The farm has been retired from stock and fences repaired; however, sheep and goats from the neighbouring farms still trespass from time to time.

These animals will have a negative influence on regenerating native species of plants, as their eating habits are relatively unbiased. Paul and Andrea are actively trapping and ridding Manaaki Mai of pest species such as possums, rats, stoats, rabbits and wild cats.

Geomorphology

There is historic evidence of land in the higher reaches of Manaaki Mai slumping due to water saturation after periods of heavy rain. Paul and Andrea are slowly addressing these slumps by re-directing the channels of water flow and planting natives to assist with the absorption of water and binding of the soil.

Geology

Manaaki Mai and the surrounding area has the greatest lithological diversity on the peninsula, given that it sits on top of the remains of four volcanic systems: Lyttleton, Akaroa, Mt. Herbert and Diamond Harbour. The ridges around the property are composed of lava flows from Lyttleton, Akaroa and Mt. Herbert volcanic complexes and the large variety of rocks present on the farm indicate it is located in one of the most geologically diverse areas of the Banks Peninsula (Miskell, 2007).
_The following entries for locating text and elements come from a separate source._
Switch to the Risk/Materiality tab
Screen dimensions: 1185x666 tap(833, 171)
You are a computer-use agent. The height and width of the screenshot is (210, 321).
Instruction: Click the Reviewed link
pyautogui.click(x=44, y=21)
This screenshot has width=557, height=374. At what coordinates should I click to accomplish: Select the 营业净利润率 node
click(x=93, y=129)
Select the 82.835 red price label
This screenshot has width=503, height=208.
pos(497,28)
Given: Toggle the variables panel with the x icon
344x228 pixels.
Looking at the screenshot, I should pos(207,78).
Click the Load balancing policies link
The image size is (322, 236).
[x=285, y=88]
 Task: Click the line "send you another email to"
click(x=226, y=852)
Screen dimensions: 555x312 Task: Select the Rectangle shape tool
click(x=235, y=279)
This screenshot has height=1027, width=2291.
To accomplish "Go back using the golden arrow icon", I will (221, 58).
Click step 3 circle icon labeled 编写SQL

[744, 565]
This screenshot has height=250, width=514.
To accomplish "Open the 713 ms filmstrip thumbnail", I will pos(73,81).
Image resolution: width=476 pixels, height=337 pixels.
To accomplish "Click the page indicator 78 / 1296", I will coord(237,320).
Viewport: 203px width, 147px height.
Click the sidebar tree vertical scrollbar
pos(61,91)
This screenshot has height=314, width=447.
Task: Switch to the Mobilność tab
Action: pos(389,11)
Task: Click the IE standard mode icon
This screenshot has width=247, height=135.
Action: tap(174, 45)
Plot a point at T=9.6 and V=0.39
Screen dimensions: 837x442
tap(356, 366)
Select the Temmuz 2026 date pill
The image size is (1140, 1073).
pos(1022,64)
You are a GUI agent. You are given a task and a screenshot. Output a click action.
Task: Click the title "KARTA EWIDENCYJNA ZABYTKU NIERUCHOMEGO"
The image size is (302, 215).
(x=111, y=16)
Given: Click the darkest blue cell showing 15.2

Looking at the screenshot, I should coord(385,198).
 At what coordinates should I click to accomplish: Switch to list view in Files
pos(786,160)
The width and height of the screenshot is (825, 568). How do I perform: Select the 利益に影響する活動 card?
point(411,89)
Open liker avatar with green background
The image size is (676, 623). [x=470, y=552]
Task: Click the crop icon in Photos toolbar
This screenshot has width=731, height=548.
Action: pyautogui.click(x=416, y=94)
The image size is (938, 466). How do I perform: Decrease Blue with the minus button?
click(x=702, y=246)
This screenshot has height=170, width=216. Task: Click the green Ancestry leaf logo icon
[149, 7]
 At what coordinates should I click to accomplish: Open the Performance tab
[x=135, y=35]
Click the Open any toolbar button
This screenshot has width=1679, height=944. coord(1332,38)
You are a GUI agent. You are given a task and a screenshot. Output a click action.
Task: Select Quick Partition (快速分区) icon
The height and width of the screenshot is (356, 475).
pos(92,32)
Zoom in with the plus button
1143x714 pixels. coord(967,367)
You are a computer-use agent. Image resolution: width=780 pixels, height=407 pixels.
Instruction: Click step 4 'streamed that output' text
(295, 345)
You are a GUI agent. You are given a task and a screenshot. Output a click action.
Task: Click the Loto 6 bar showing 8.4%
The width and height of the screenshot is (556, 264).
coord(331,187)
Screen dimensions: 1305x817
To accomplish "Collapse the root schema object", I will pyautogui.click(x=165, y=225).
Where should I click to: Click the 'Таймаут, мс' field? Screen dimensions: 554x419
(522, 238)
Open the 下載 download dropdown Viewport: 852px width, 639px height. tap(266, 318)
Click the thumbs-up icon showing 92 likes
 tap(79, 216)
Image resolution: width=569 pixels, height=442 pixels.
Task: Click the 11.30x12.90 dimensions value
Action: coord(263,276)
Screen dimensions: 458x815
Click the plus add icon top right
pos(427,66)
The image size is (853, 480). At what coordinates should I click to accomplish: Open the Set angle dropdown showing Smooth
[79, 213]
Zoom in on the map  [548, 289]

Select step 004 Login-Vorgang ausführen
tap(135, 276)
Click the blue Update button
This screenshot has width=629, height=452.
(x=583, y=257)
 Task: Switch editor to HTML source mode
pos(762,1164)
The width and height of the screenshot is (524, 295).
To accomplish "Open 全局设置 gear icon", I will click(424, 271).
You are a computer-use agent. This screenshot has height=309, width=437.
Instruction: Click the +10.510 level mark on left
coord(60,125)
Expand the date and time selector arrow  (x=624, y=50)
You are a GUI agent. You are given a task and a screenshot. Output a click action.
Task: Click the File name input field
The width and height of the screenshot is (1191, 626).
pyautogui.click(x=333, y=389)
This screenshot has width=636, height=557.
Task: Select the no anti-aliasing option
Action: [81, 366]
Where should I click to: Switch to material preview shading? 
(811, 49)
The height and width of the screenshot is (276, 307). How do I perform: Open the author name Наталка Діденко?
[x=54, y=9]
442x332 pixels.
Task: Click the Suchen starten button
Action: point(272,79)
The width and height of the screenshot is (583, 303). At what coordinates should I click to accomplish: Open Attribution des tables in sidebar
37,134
There is potential for the farm to contain rocks from any or all of the volcanoes that originally formed the Banks Peninsula, as well as potential volcanic dykes. A short trip up the streambed demonstrates the diversity of the boulders both in size and morphology with lava boulders, pyroclastic (flows of hot ash and debris) boulders and volcanic tuff rock all evident.

Cultural significance

Purau Bay is rich in Maori history and a trail through Manaaki Mai appears to have been part of an historic route used by Maori to move from Koukourarata (Port Levy) to Whakaraupo (Lyttelton) and beyond. Many medicinal herbs used in rongoa Maori (Maori medicine/healing system) found on the property include kawakawa, kanuka, poroporo, koromiko and harakeke.

Pakeha history includes the site on Manaaki Mai of the first permanent European settlers on Banks Peninsula, the Greenwood brothers in 1843. Maori originally objected to their squatting on the land, but eventually, received seven blankets and some printed calico as yearly rent. The Greenwoods’ home also provided the setting for the first documented robbery in New Zealand committed by the “Blue Cap” Gang in 1846.